Just a month after announcing a deal with Eli Lilly to work on RNAi drugs for metabolic diseases, SanegeneBio has
disclosed
a $110 million Series B round to fund its work.
Like a growing number of startups, Sanegene has split its operations between the US and China, with R&D in the Boston area, drug discovery work in Suzhou, China, and a clinical operations center in Shanghai. It currently has about 85 employees. Its deal with Lilly could be worth
as much as $1.2 billion
.
The new round, which was backed by Lilly as well as Sino Biopharm, Invus, Qiming Venture Partners and more than 10 additional investors, adds to the $150 million the company has already raised, Marc Abrams, chief technology officer and head of US operations, told
Endpoints News
.
Along with four different obesity programs in preclinical work, the biotech is in
Phase 2
testing with SGB-9768, a C3-targeted RNAi candidate for various autoimmune conditions. That includes IgA nephropathy, C3 glomerulopathy and IC-MPGN, or immune complex-mediated membranoproliferative glomerulonephritis.
The Series B will help Sanegene get SGB-9768, which has FDA
orphan drug designation
, into global Phase 3 testing, Abrams said.
“The key thing that we think about every day is how to improve upon where the field is now, what the state of the art is now in terms of tissue selectivity, in terms of potency in extrahepatic tissues,” Abrams said. “We’re really happy with where we are from a differentiation perspective in that increasingly crowded space” of RNAi.
The company was founded by former Dicerna Pharmaceuticals leaders, including CEO Weimin Wang and chief scientific officer Shiyu Wang. Novo Nordisk bought Dicerna, which also worked in RNAi, for
$3.3 billion in 2021
.
The biotech is preparing to commercialize SGB-9768 on its own, but could look to partner assets in larger indications such as dyslipidemia, Abrams said.

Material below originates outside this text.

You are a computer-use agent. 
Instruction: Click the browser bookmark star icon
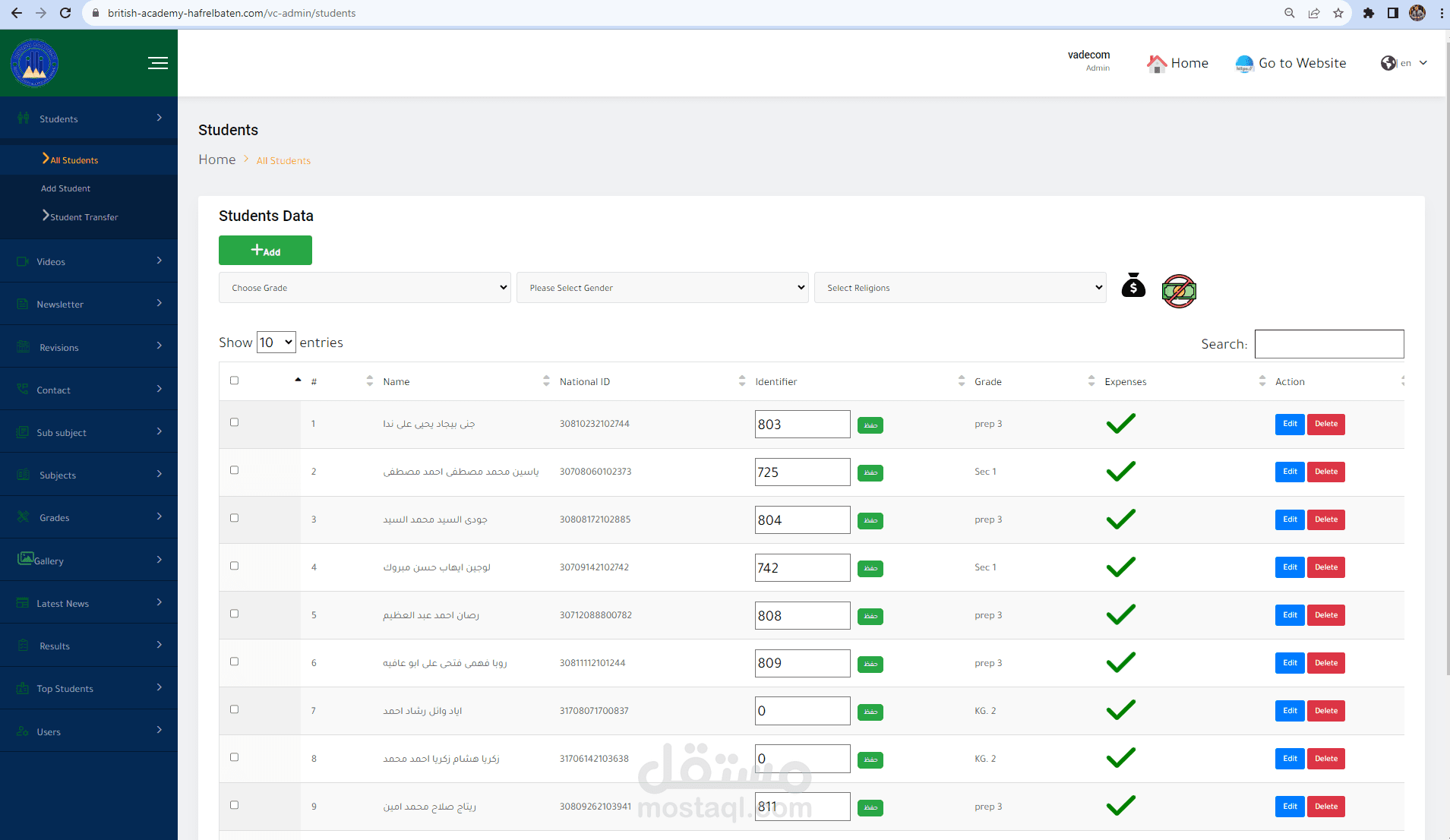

“As we grow, we’re going to build more capabilities so we can run larger clinical trials for our own pipeline as well,” Abrams said.
Another autoimmune candidate, called SGB-3383, is in
Phase 1
in China, and it has a
clinical-stage
siRNA candidate for hypertension, called SGB-3908/IBI3016, that’s partnered with China’s Innovent Biologics.

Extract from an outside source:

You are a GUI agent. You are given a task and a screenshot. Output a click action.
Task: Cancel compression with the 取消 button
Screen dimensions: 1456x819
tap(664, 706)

In obesity, the biotech is working on genetically validated targets and first-in-class programs, Abrams said.
It has an RNAi drug targeting INHBE that should enter the clinic by early next year, Abrams said. The Phase 1 will be outside the US, he said, so they “can move very quickly.”
Called SGB-7342, the drug candidate could gain more attention from pharma companies after Wave Life Sciences announced promising early data for a similar drug. Wave’s stock price
$WVE
more than doubled on the Phase 1 data and it plans to sell $250 million in stock to investors.
“Seeing the data yesterday from Wave lifts up the whole field, and now with that degree of human validation, we think the prospects are quite strong for this program,” Abrams said.
Editor’s note: This story has been correct the location of the company’s operations, remove an incorrect description of a target of one of the company’s drugs, and to edit the description of the founding team.